ICH E11 — Clinical Trials in Pediatric Population: This guideline addresses the special considerations for including pediatric subjects. It emphasizes ethical considerations (assent of the child in addition to parental consent, minimizing unnecessary trials in children), proper formulation adjustments, and safety monitoring for kids. Data-wise, it might mean collecting additional long-term safety data (since effects on growth and development are crucial) and using appropriate pediatric efficacy endpoints. One concept is pediatric extrapolation — using data from adults or other populations to reduce the amount of data needed in children, which was expanded in E11(A) addendum. Interoperability is less an issue here, but standardization and careful planning are — age categories are defined (e.g., neonates, infants, children, adolescents) and trials should ensure data is captured to allow analysis by age group. AI note: There is interest in using AI modeling to predict pediatric dosing or outcomes from adult data (model-informed drug development). While not a part of E11 per se, such approaches align with the goal of pediatric trials: to gain necessary data with as few children as possible exposed. If AI can help simulate or extrapolate some information, that could reduce pediatric sample sizes ethically.

ICH M11 — Clinical Electronic Structured Harmonised Protocol: As mentioned earlier, M11 is a multidisciplinary guideline aiming to harmonize the protocol format. Once in effect, it will standardize how trial protocols are written globally. This will greatly improve data exchange — for instance, study registry databases could automatically ingest protocol details rather than relying on manual entry. It also enhances transparency: regulators and sponsors could more easily compare protocols, and patients could more easily find key info. Additionally, M11 includes a plan for an electronic exchange standard for protocols, which is an XML representation. This is very "AI-ready" because an AI could parse protocol elements without NLP if they're provided in a structured form. While M11 is still in draft, companies are anticipating it by structuring more of their protocol content (some already use structured authoring tools where each eligibility criterion or endpoint is an object that can be reused and compared across protocols).

Data Interoperability and AI-Readiness

In general, the industry is moving towards greater data interoperability — making sure that data from different sources (EDC, labs, patient devices, RWD, etc.) can be integrated. Standards like HL7 FHIR (for EHR data exchange) are starting to intersect with clinical research. For example, there are initiatives to auto-populate EDC forms from EHRs using FHIR, which would drastically reduce transcription errors and workload.

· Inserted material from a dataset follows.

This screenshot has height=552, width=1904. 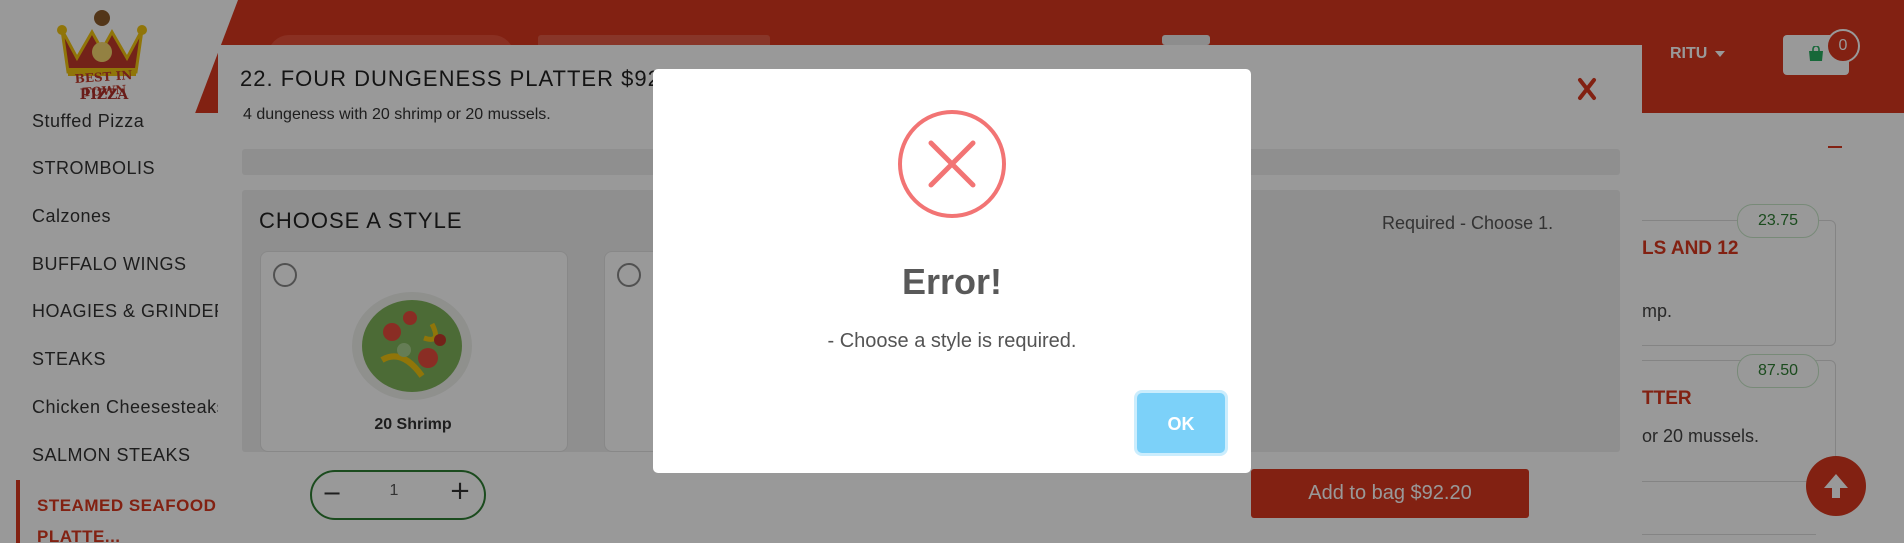 What do you see at coordinates (1181, 423) in the screenshot?
I see `ok-button: OK` at bounding box center [1181, 423].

For AI, having interoperable data is key: algorithms often need large, aggregated datasets to learn from. If each trial's data is siloed or formatted differently, it's hard to apply AI across them. That's why CDISC standards, controlled terminology, and structured protocols are foundational — they ensure that one trial's "blood pressure" data is in the same format and context as another's.

Furthermore, regulatory agencies are adapting their frameworks to accommodate AI and complex analytics. The FDA has proposed guidelines for using RWE in approvals, which implicitly covers AI-derived insights from large datasets. They are also grappling with how to validate AI tools used in trial conduct (for instance, if an AI is used to evaluate medical images as an efficacy endpoint measure, it might be considered an AI-based diagnostic that needs clearance).

In conclusion, clinical trial data standards (CDISC) and guidelines (ICH GCP, etc.) provide a framework that ensures data reliability and participant protection. They are the scaffolding upon which any AI or advanced analytics must build. As the field adopts structured protocols (ICH M11) and greater data sharing, we expect trials to become even more "machine-readable." This not only helps AI, but also humans — improving transparency, efficiency in trial set-up, and the ability to aggregate knowledge across trials. The end game is a state where a lot of trial data flows automatically from electronic health systems, gets analyzed with minimal manual intervention, and can be mined by AI to inform the design of the next generation of trials and therapies.